**YOUR OBJECTIVE**
Extract every line below that contains the word "Open".

++++ ENTRIES SUPPLIED

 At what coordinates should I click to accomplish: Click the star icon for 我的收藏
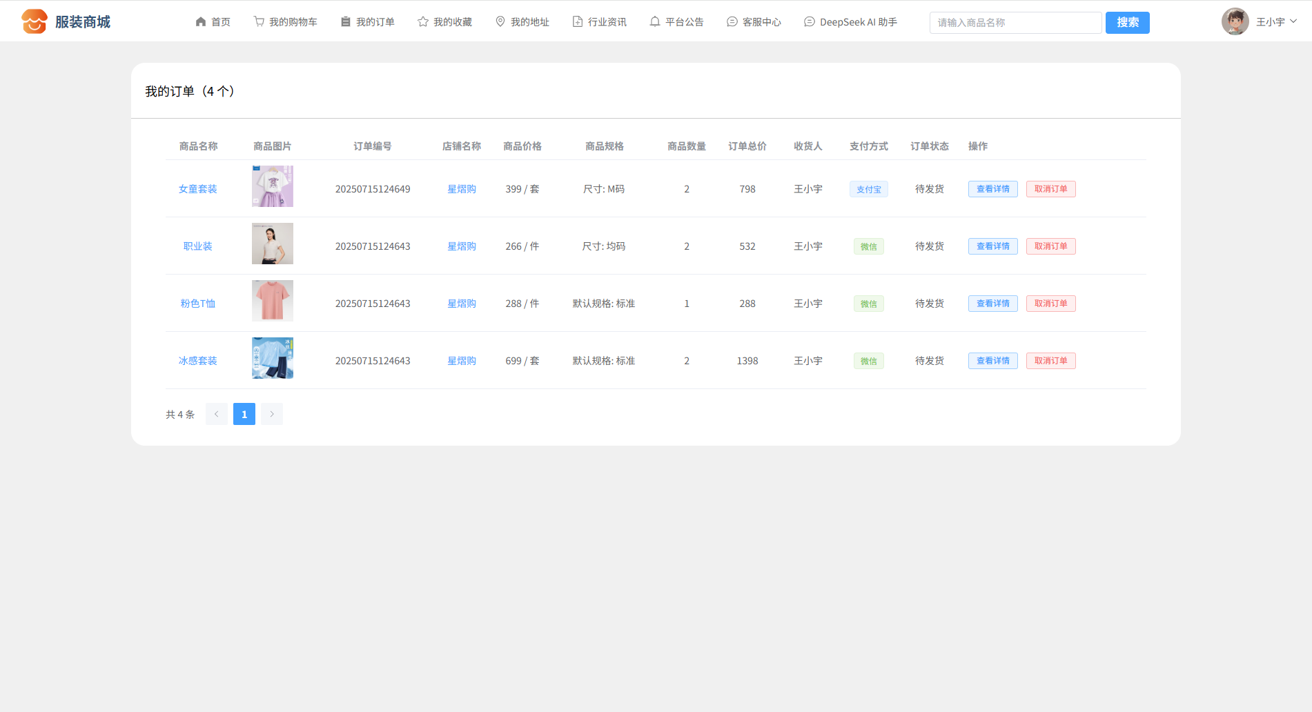click(x=423, y=22)
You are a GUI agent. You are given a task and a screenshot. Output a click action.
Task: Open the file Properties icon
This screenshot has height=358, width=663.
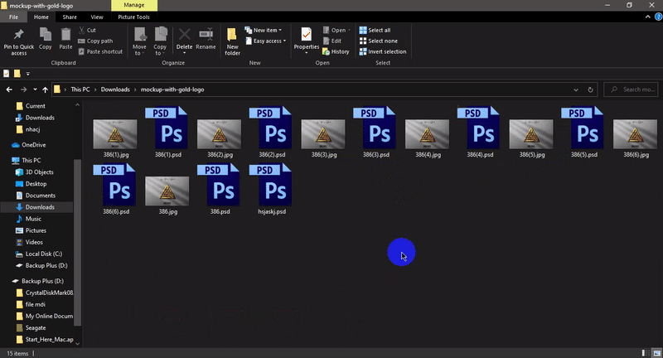(307, 35)
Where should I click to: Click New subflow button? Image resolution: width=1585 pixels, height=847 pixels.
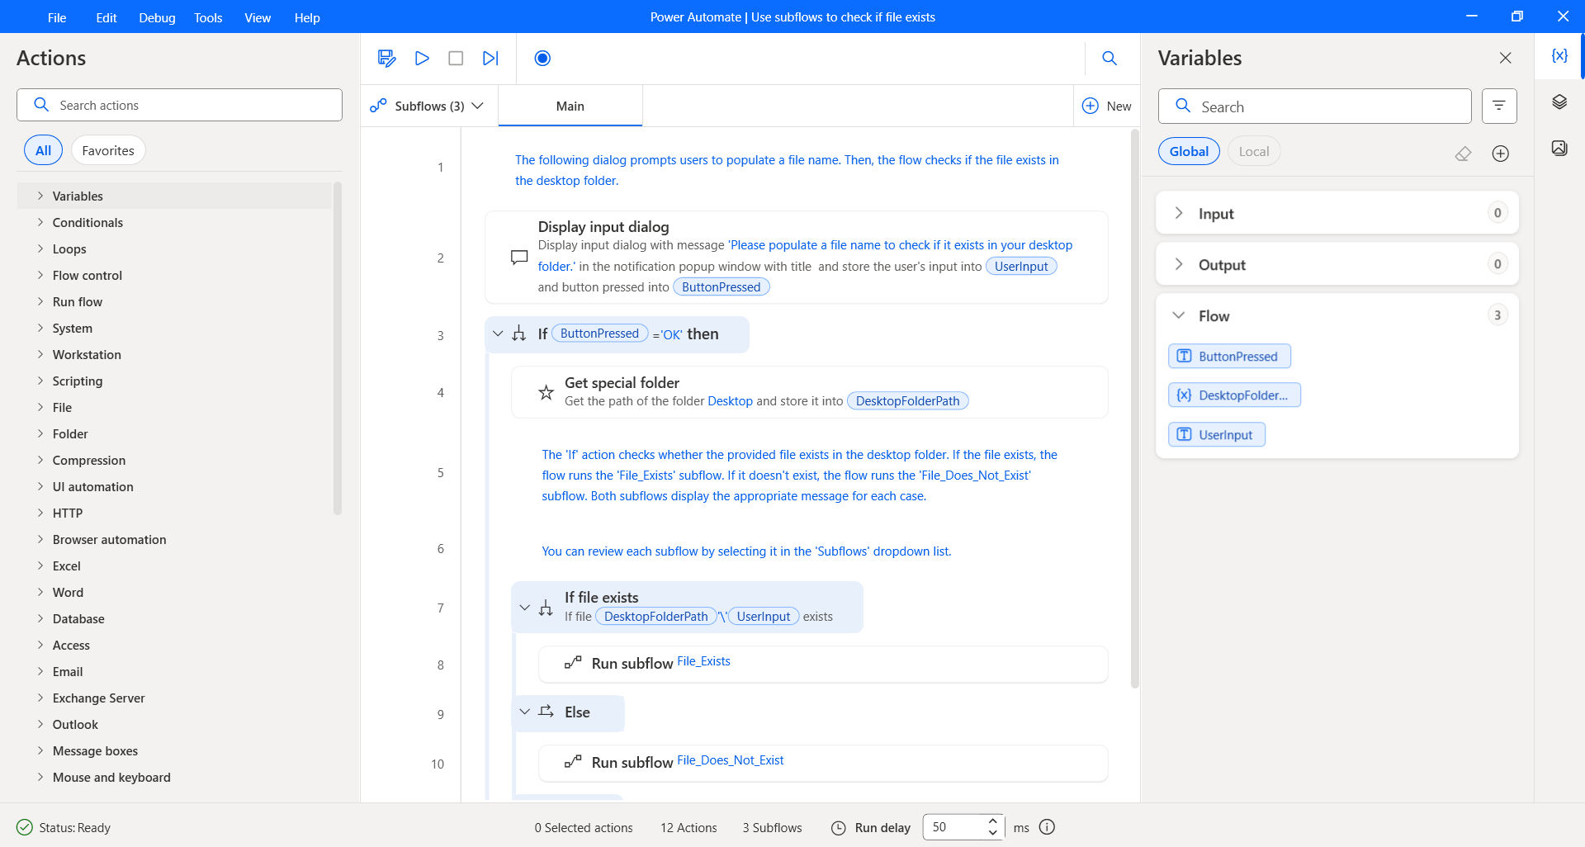[1107, 106]
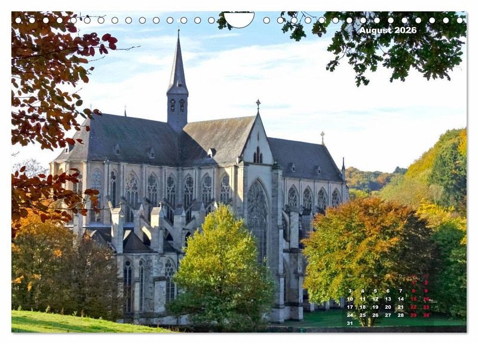Choose date 24 in the calendar
The width and height of the screenshot is (478, 344).
pos(350,315)

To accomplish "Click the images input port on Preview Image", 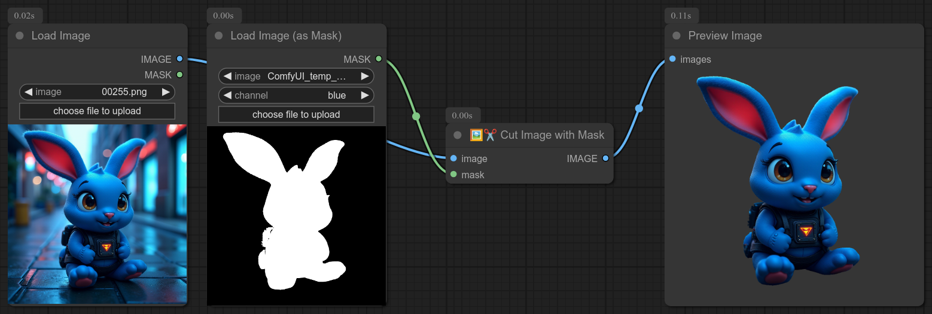I will coord(672,59).
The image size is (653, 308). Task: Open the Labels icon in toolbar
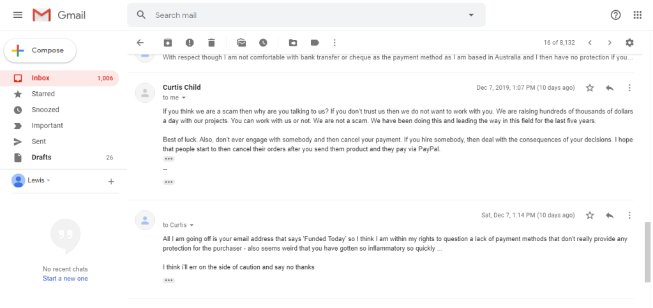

++++++++

**EXERCISE RESULT**
Task: Open the file Properties icon
The image size is (653, 308). Task: Open the Labels icon in toolbar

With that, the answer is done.